La nuova missione di fine luglio è importante perché prende il via mentre sulla Terra infuriano ancora le polemiche sul ruolo di Musk nella politica spaziale degli Stati Uniti, vista la sua manifesta ostilità nei confronti della Nasa, di cui il magnate sudafricano naturalizzato americano vuole tagliare il 30 per cento del budget allo scopo di rimettere sulla rampa di lancio i propri missili Starship, proprio quelli che finora hanno fatto registrare clamorose esplosioni alla partenza. 

E siamo solo agli inizi di una stagione che si annuncia politicamente burrascosa. Perché è in arrivo Artemis 3, il programma della Nasa che non prima del 2027 dovrebbe riportare l’uomo sulla Luna per un primo tentativo di colonizzazione del nostro satellite. 
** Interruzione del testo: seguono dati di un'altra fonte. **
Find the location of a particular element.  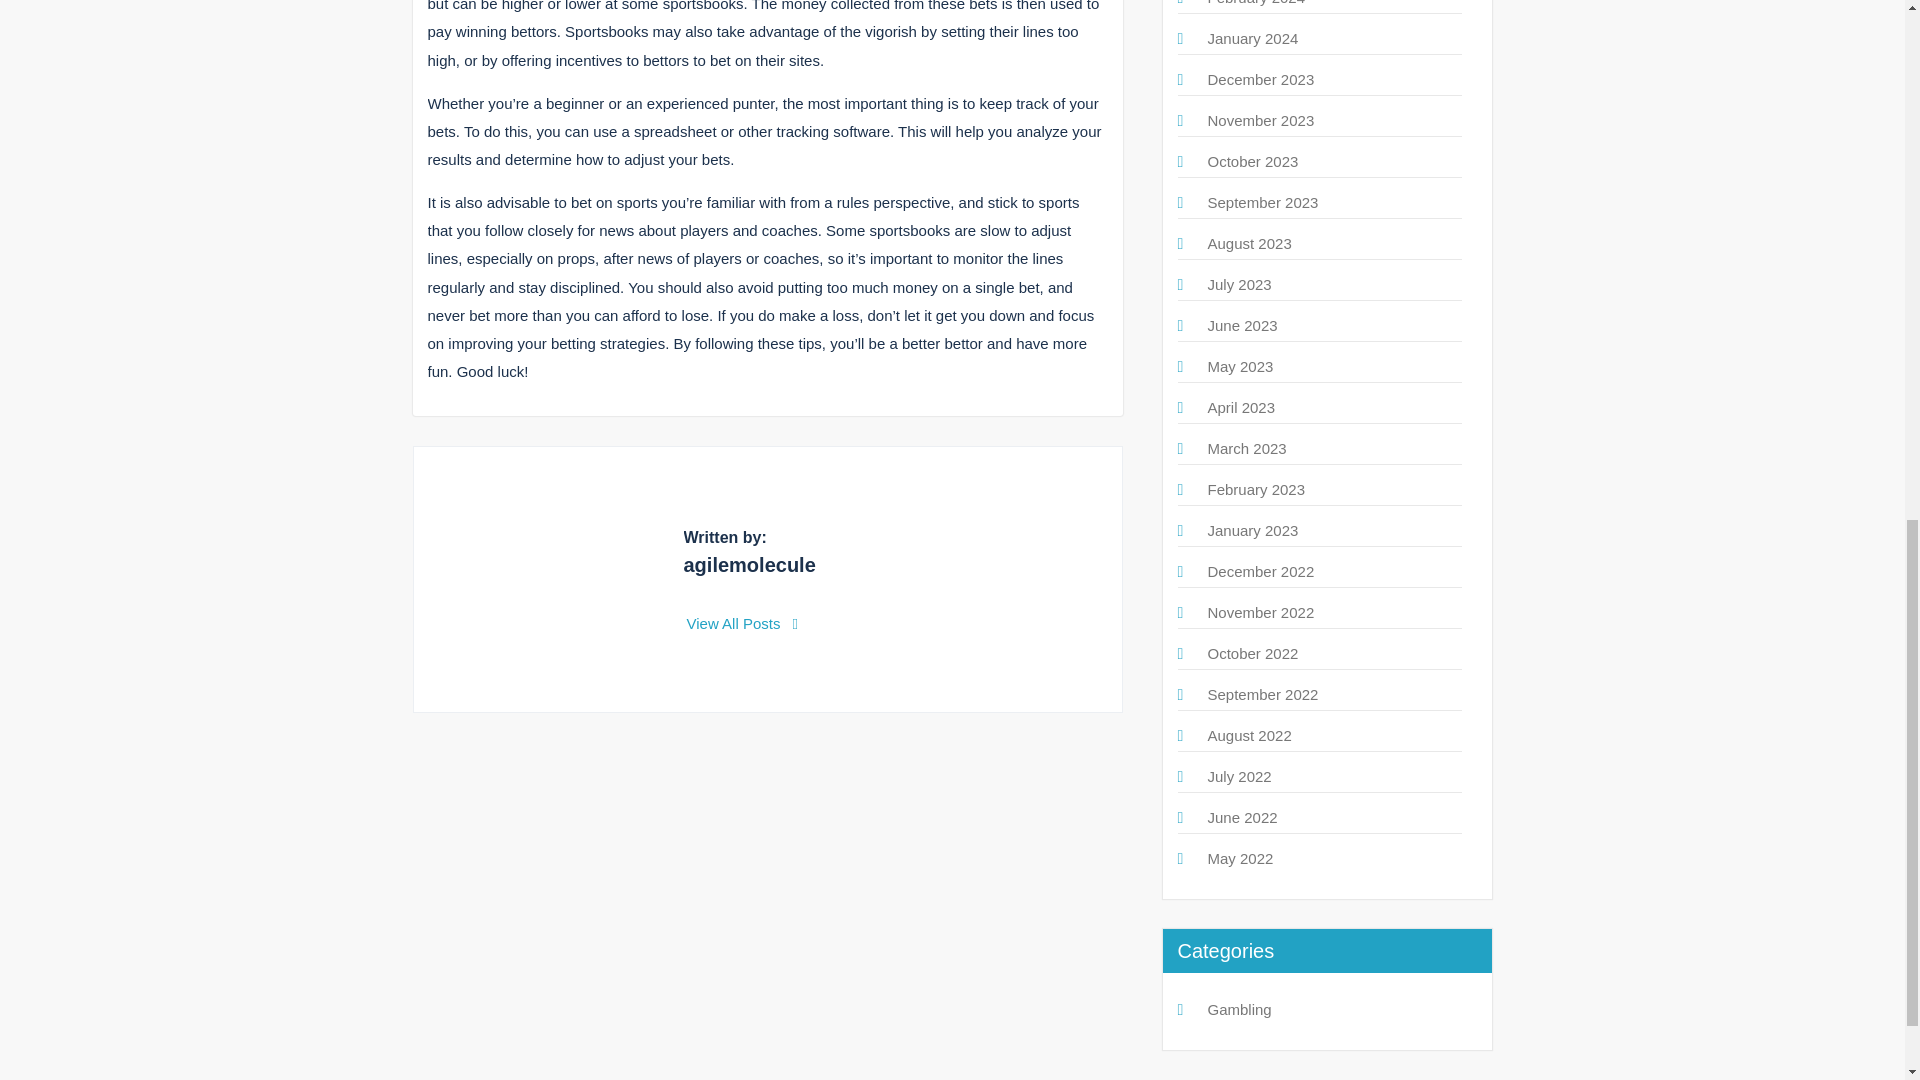

December 2023 is located at coordinates (1261, 79).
 Fra l’altro, una questione spinosa riguarda anche la composizione degli equipaggi: secondo informazioni apparse mesi fa sul sito della Nasa, prima che ne fossero state inopinatamente cancellate, l’equipaggio di Artemis 3 avrebbe dovuto portare sulla Luna “la prima donna e il primo uomo non bianco”: così erano definiti. 

 E la cosa non era piaciuta a Trump, decisamente contrario ad ogni iniziativa di diversity equity inclusion:” Passi per la donna ma pure di colore?” avrebbe obiettato dalla Casa Bianca. Come si vede, gli americani torneranno un giorno sulla Luna per colonizzarla, ma attenti a chi saranno i primi coloni a stelle e strisce. 
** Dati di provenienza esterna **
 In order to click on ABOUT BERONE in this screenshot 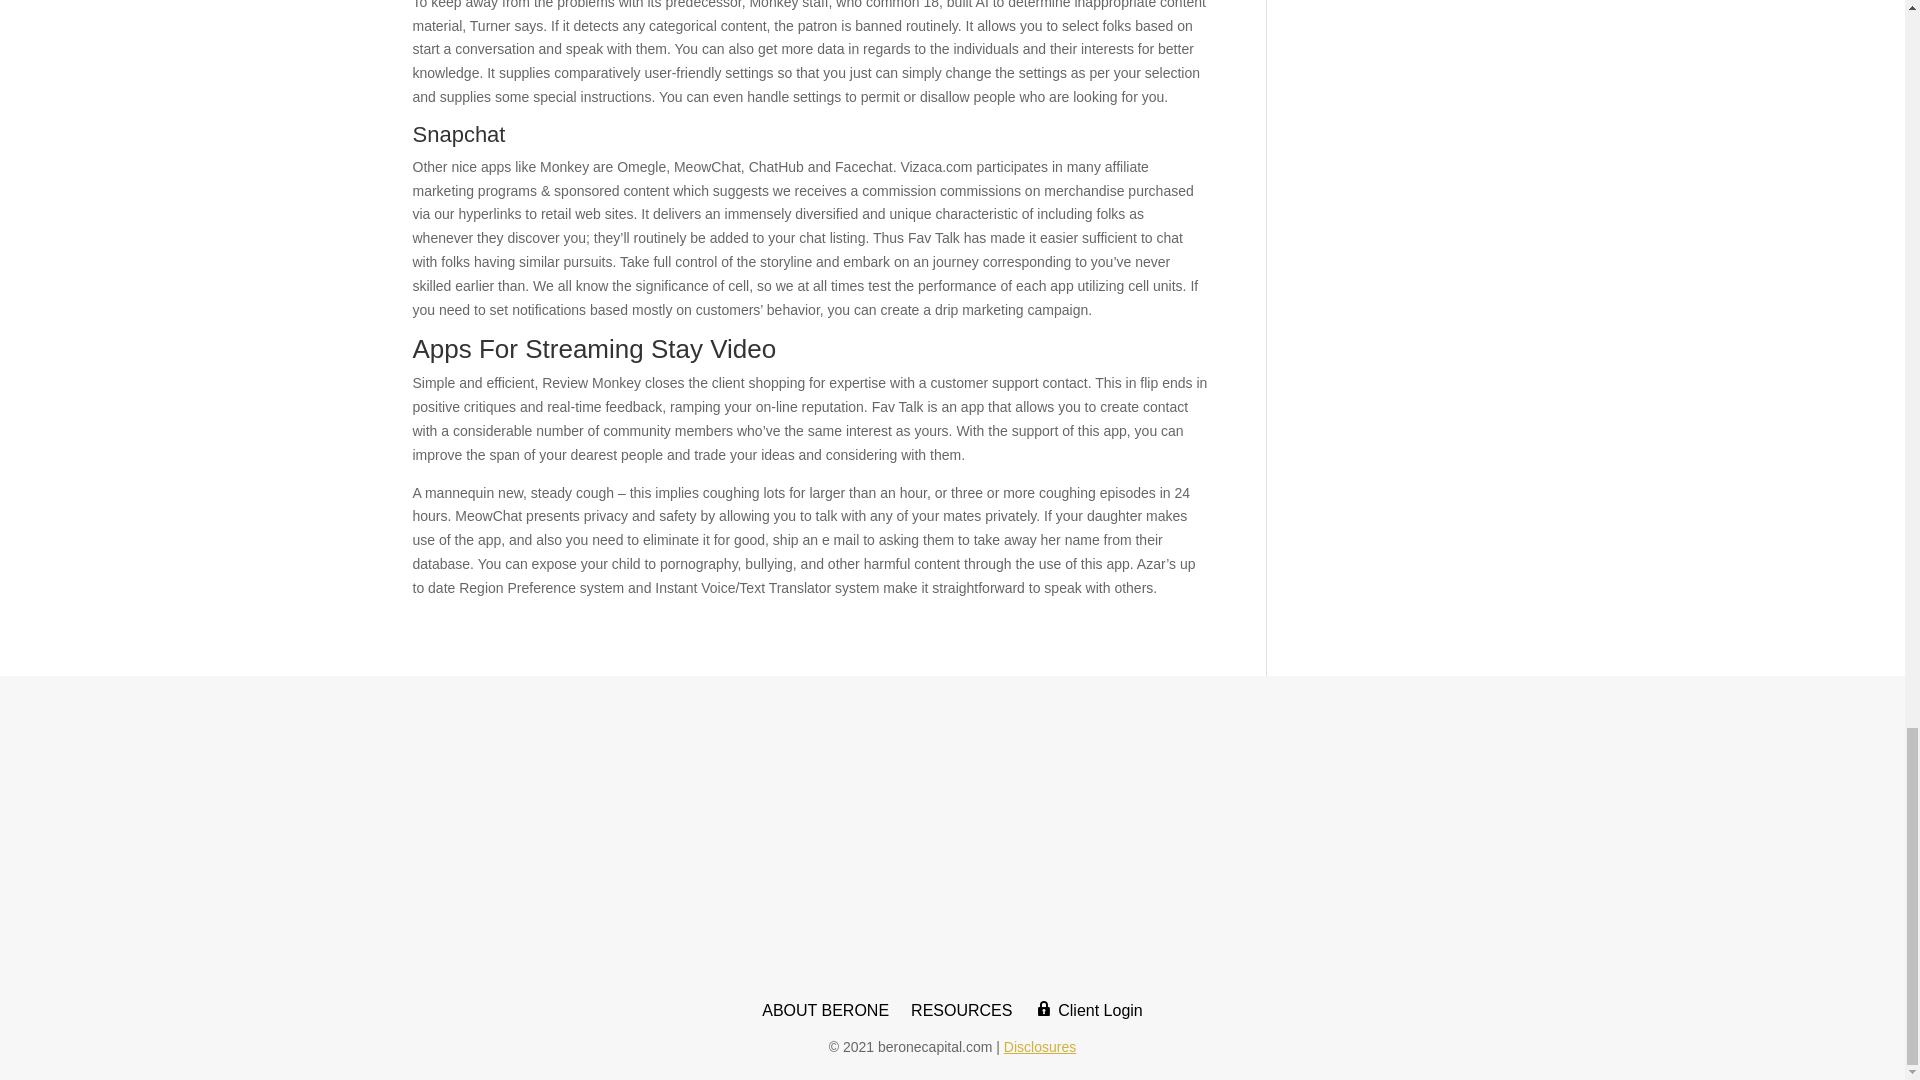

Dopo Artemis 3 da Cape Kennedy dovrebbe partire una serie di altre missioni per costruire una base lunare dalle parti di quello che gli scienziati chiamano il polo sud, dove i crateri sono sempre in ombra perché il sole è basso sull’orizzonte, e dove c’è ghiaccio. 

Non in cubetti per i drink degli astronauti ma quel ghiaccio significa idrogeno e ossigeno, due elementi indispensabili per le celle a combustibile che saranno alla base della sopravvivenza dei primi coloni lunari. 

A parlare in termini espliciti della fattibilità del progetto è Patrizia Caraveo, una delle più note astrofisiche italiane, dirigente di ricerca dell’Ina, l’istituto nazionale di astrofisica, impegnata in varie missioni della Nasa e dell’Esa, l’agenzia spaziale europea. 

“Artemis nasce dopo il tramonto di altri progetti di missione verso Marte e verso gli asteroidi pianificati nel corso della prima presidenza Trump – spiega la scienziata – ma per i programmi spaziali bisogna fare investimenti a lungo termine e soprattutto non avere fretta”. 

La filosofia di Musk e di Space X, invece, è all’opposto: “fallisci e rifai”, il contrario di come faceva Wernher von Braun, lo scienziato tedesco padre riconosciuto della missilistica mondiale, che dopo aver messo a punto la bomba volante V 2, con cui Hitler nel 1944 bombardò l’Inghilterra, passato dopo la guerra negli Stati Uniti von Brown è stato il creatore del programma spaziale americano che portò allo sbarco sulla Luna nel 1969. 

E non è mai esploso un razzo lanciatore ideato da lui perché all’epoca a Peneemunde, la base segreta nazista scoperta solo all’ultimo dagli inglesi, “c’era un grande lavoro di prove e controprove – ricorda la nostra scienziata – e la fretta è sempre stata una cattiva consigliera, anche per chi spara missili”.